Ruiz, the truck driver, had drunk a case and a half of beer that day while chopping wood with friends.
That was before he went to Mr. Cut Rate and bought another 12-pack.
The convenience-store clerk testified that Ruiz was sober, and the surveillance camera didn't happen to be on that day.
But as it happened, a volunteer fireman was in the store at the time. He testified that Ruiz was clearly drunk, drooling and stumbling as he asked for the beer.
At trial, lawyers for the family argued that under a 1987 Texas law the company that owned the Mr. Cut Rate, F.F.P. Operating Partners, had to pay the full damages, which a jury determined to be $35 million.
'Onerous' burden of proof
But a more recent tort reform law requires juries to apportion responsibility. Any party that is less than 50 percent liable is not required to pay the full amount if the other responsible parties are unable to pay their portion. It was not an idle question. Ruiz, a grade-school dropout who held a series of low-paying jobs, sits in prison without assets.
Most of us would agree that he carried most of the responsibility for the collision. But the 1987 law was a careful compromise between Mothers Against Drunk Driving and lobbyists for the liquor industry. It made two major concessions to the industry:
•To be made liable, a vendor of alcoholic beverages must sell to a person who is "obviously intoxicated to the extent that he presented a clear danger to himself and others." This burden of proof was once described by the Texas Supreme Court as "onerous."
•Even this liability goes away if the employee selling the alcohol has been put through a training course sanctioned by the Texas Alcoholic Beverage Commission.
A meaningless remedy
In that case, an injured person would have to prove that management pressured employees to sell to drunks.
The Cut Rate clerk had not been sent to the TABC school, but lawyers for the store's owners argued that the recent tort reform laws meant that the company was liable only for its share as apportioned by a jury.

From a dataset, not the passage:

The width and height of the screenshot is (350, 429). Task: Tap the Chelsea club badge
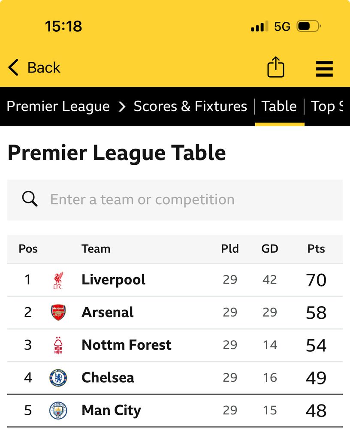click(58, 378)
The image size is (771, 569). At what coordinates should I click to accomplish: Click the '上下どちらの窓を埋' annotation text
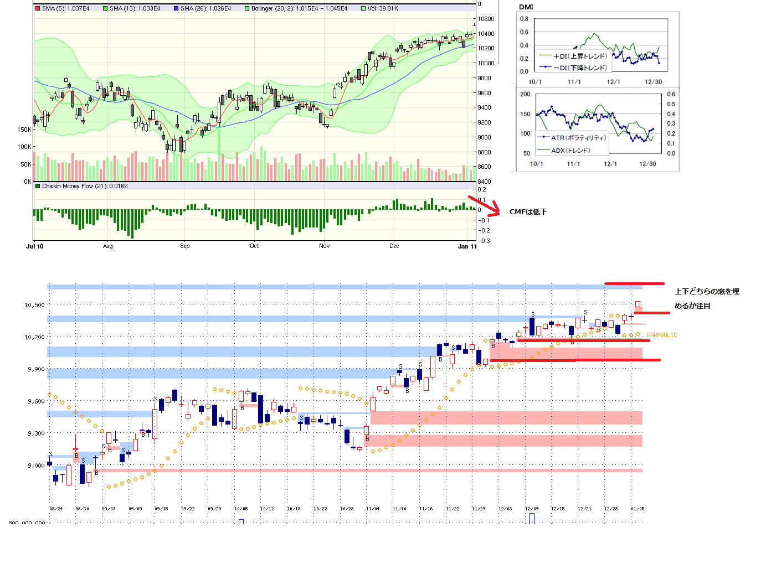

But the trial judge had not asked the jury to apportion blame.
Last fall the Texas Supreme Court upheld the $35 million award by a 5-4 majority. It said the trial court should have asked the jury to apportion blame, but only so the convenience-store owners could go after Ruiz for his share.
Writing for the majority, Justice Harriet O'Neill said if the provider wasn't responsible, "the remedy provided by the . . . act would be meaningless, at least to the extent the intoxicated patron proves to be insolvent."
The purpose of the law, she said, was twofold: to dissuade companies from selling liquor to drunks, and to offer a better chance at compensation to victims.
But three members of the majority are no longer on the court: Chief Justice Tom Phillips, Justice Steven Smith and Justice Michael Schneider.
Earlier this month, the court granted a motion for a rehearing. The four-member minority, headed by Justice Priscilla Owen, President Bush's controversial nominee for a federal appeals court seat, needs only one new ally to protect the liquor industry from even the very limited exposure it now has.
In the bad old days, when the Supreme Court was in the pockets of the plaintiff's bar, much was made of the large amount of money justices received from lawyers.
Turnaround is fair play, so it should be noted that according to Texans for Public Justice, lawyers and parties involved in this case on the side of the liquor providers have donated $99,000 to the court's current justices while this case was under consideration.
Slightly less than $60,000 went to Justice Scott Brister, who voted for the defense. More than $11,000 went to recently appointed Justice David Medina, who could give the minority the fifth vote it needs to take the liquor industry off the hook and say "tough luck" to the likes of Ashley Dueñez.
If the new Supreme Court reverses this decision, the liquor industry and tort reformers will raise their glasses high.